Die Urteilskraft (iudicium) ist das intellektuelle Vermögen der „Unterscheidung, ob etwas ein Fall der Regel sei oder nicht“. Sie geht auf das, „was tunlich ist, was sich schickt und was sich geziemt (für technische, ästhetische und praktische Urteilskraft)“, Anthr. 1. T. § 42 (IV 110). Die Urteilskraft ist „das Vermögen, zum Allgemeinen (der Regel) das Besondere auszufinden“, ibid. § 44 (IV 113). Vgl.

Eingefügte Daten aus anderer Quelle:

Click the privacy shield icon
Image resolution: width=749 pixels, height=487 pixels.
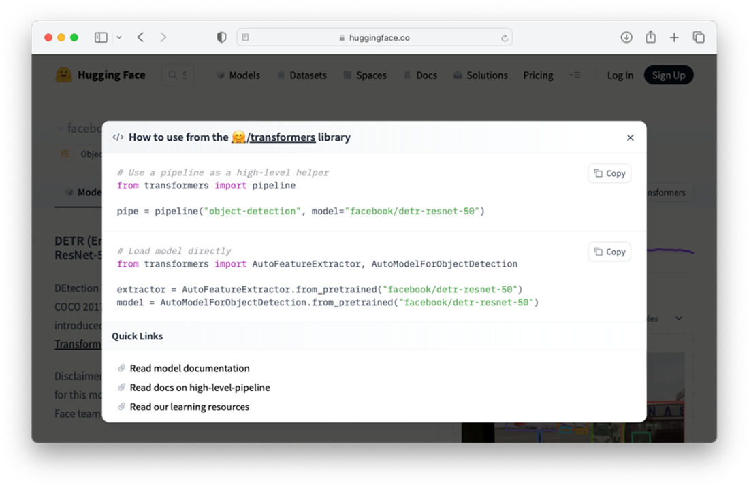coord(221,38)

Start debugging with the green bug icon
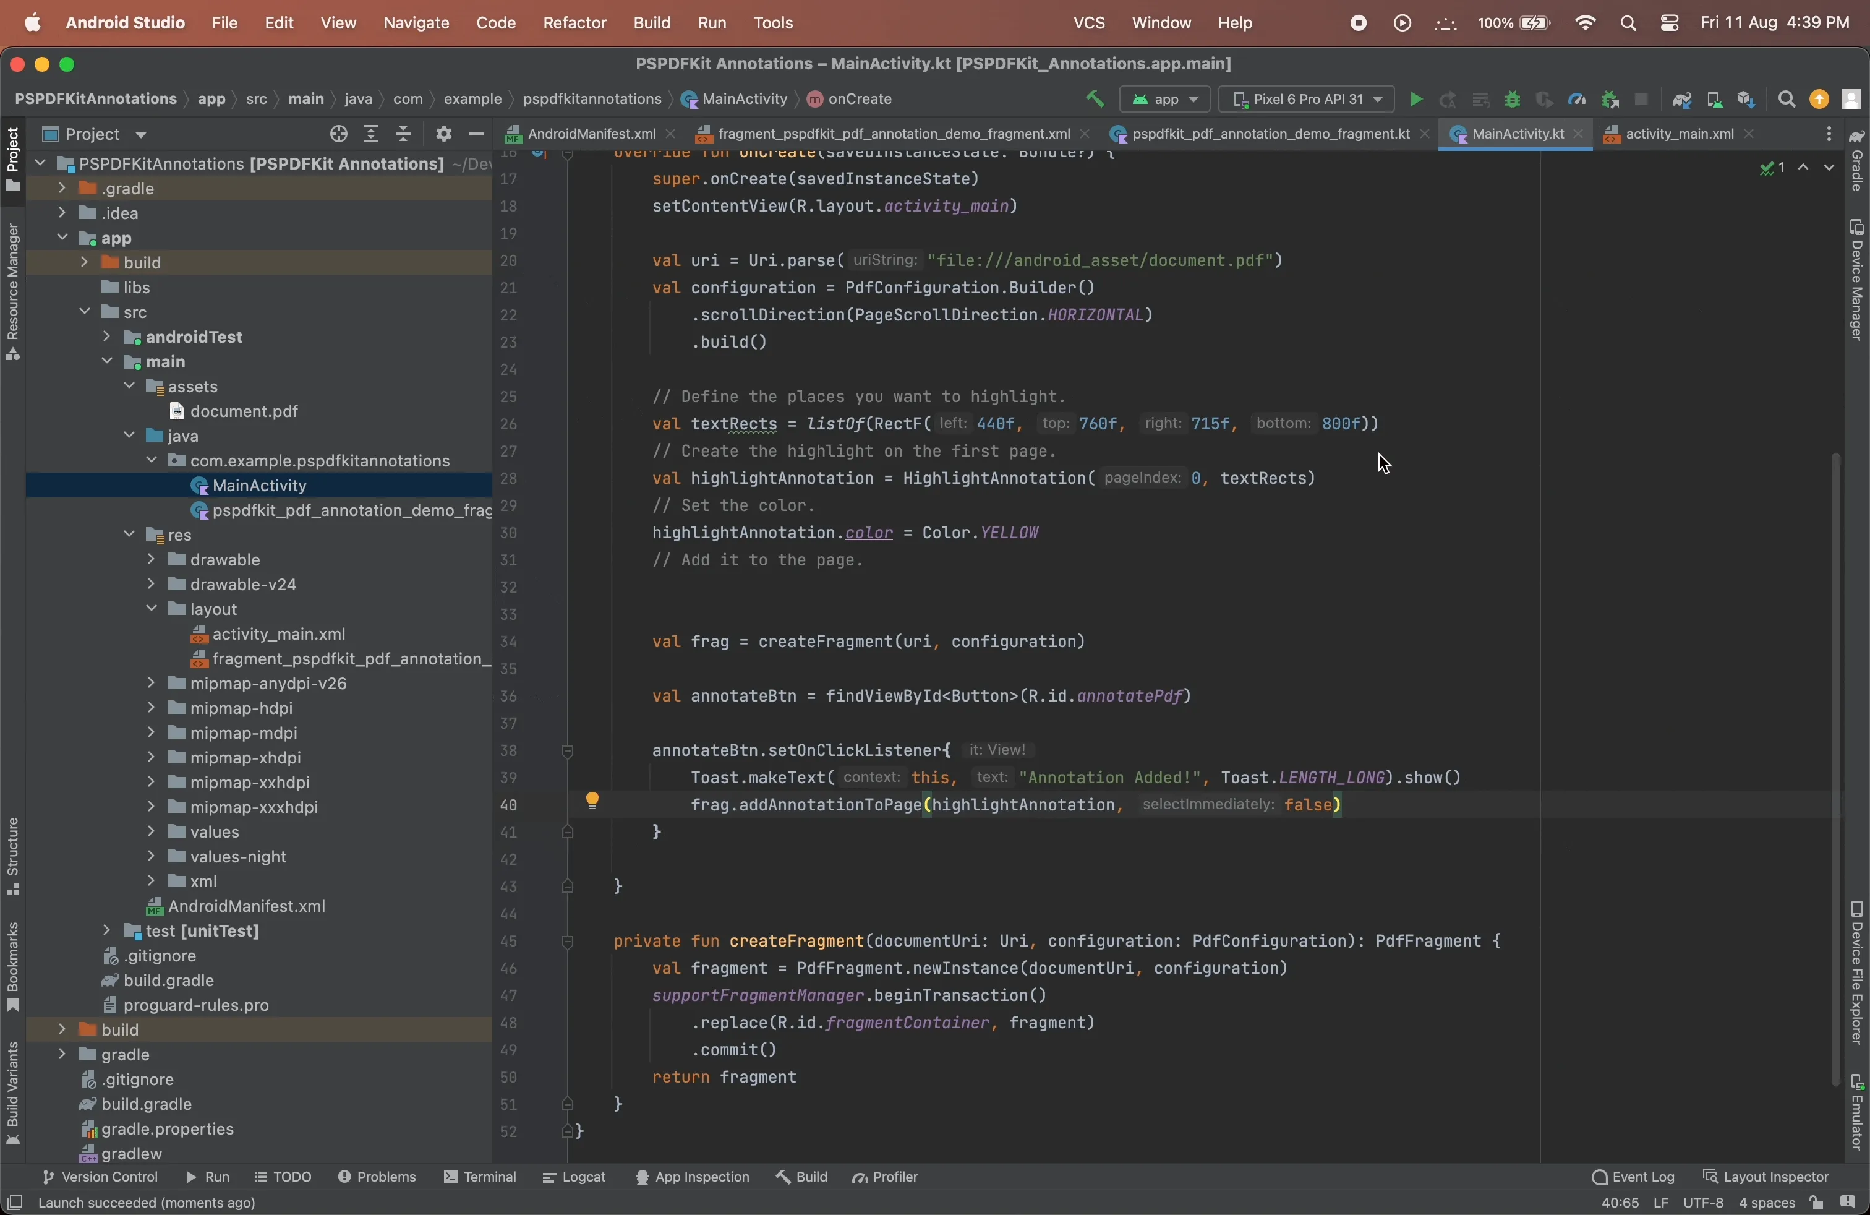1512,100
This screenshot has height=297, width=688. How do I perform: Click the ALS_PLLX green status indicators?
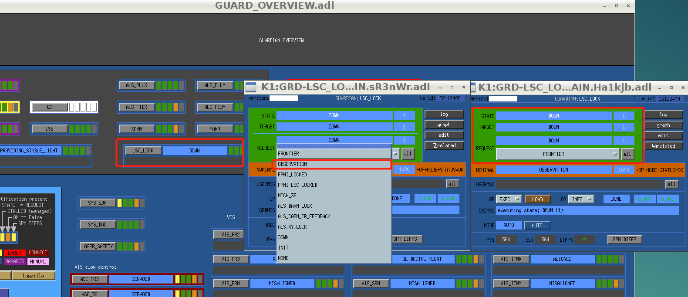click(x=170, y=85)
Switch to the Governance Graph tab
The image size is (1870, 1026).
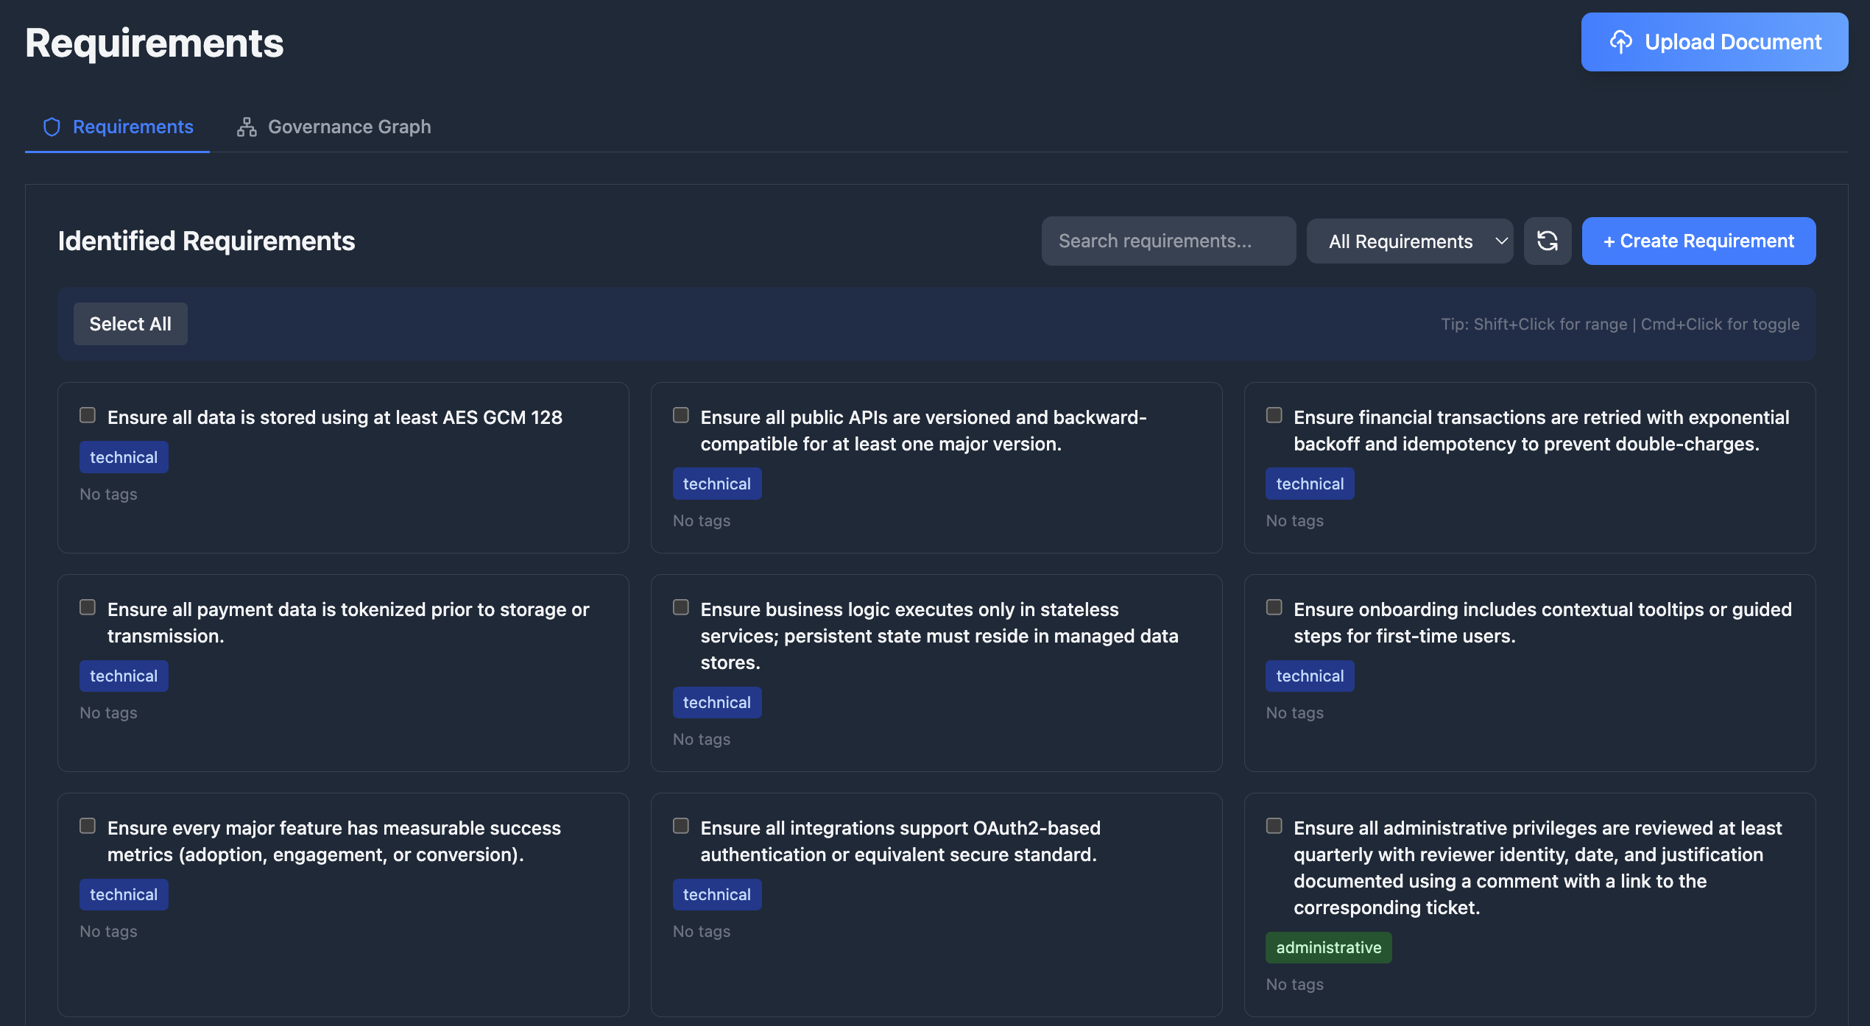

Witz. „Die Urteilskraft ist zwiefach: die bestimmende oder die reflektierende Urteilskraft. Die erstere geht vom Allgemeinen zum Besonderen; die zweite vom Besonderen zum Allgemeinen. — Die letztere hat nur subjektive Gültigkeit; — denn das Allgemeine, zu welchem sie vom Besonderen fortschreitet, ist nur empirische Allgemeinheit, — ein bloßes Analogon der logischen“, Log. § 81 (IV 145 f.). „Die Schlüsse der Urteilskraft sind gewisse Schlußarten, aus besonderen Begriffen zu allgemeinen zu kommen. — Es sind also nicht Funktionen der bestimmenden, sondern der reflektierenden Urteilskraft; mithin bestimmen sie auch nicht das Objekt, sondern nur die Art der Reflexion über dasselbe, um zu seiner Kenntnis zu gelangen“, ibid. § 82 (IV 146). „Das Prinzip, welches den Schlüssen der Urteilskraft zugrunde liegt, ist dieses: daß vieles nicht ohne einen gemeinschaftlichen Grund in einem zusammenstimmen, sondern daß das, was vielem auf diese Art zukommt, aus einem gemeinschaftlichen Grunde notwendig sein werde“, ibid. § 83 (IV 146). Schlüsse der Urteilskraft sind der Induktions- und der Analogieschluß (s. Analogie).

Die Urteilskraft ist nichts weiter als „das Vermögen, seinen Verstand in concreto zu beweisen“. Sie schafft nicht neue Erkenntnisse, sondern unterscheidet nur, wie die vorhandenen anzuwenden sind. „Man könnte sagen, durch Verstand sind wir imstande, zu erlernen (d. i. Regeln zu fassen), durch Urteilskraft, vom Erlernten Gebrauch zu machen (Regeln in concreto anzuwenden), durch Vernunft, zu erfinden, Prinzipien für mannigfaltige Regeln auszudenken“, An Fürst von Beloselsky, Sommer 1792. Vgl. N 403, 2409. Vgl. Urteilskraft (Kritik der), Ästhetik, Schönheit, Geschmacksurteil, Kunst, Zweck, Zweckmäßigkeit, Gesetz, Spiel, Spezifikation, Technik (der Natur).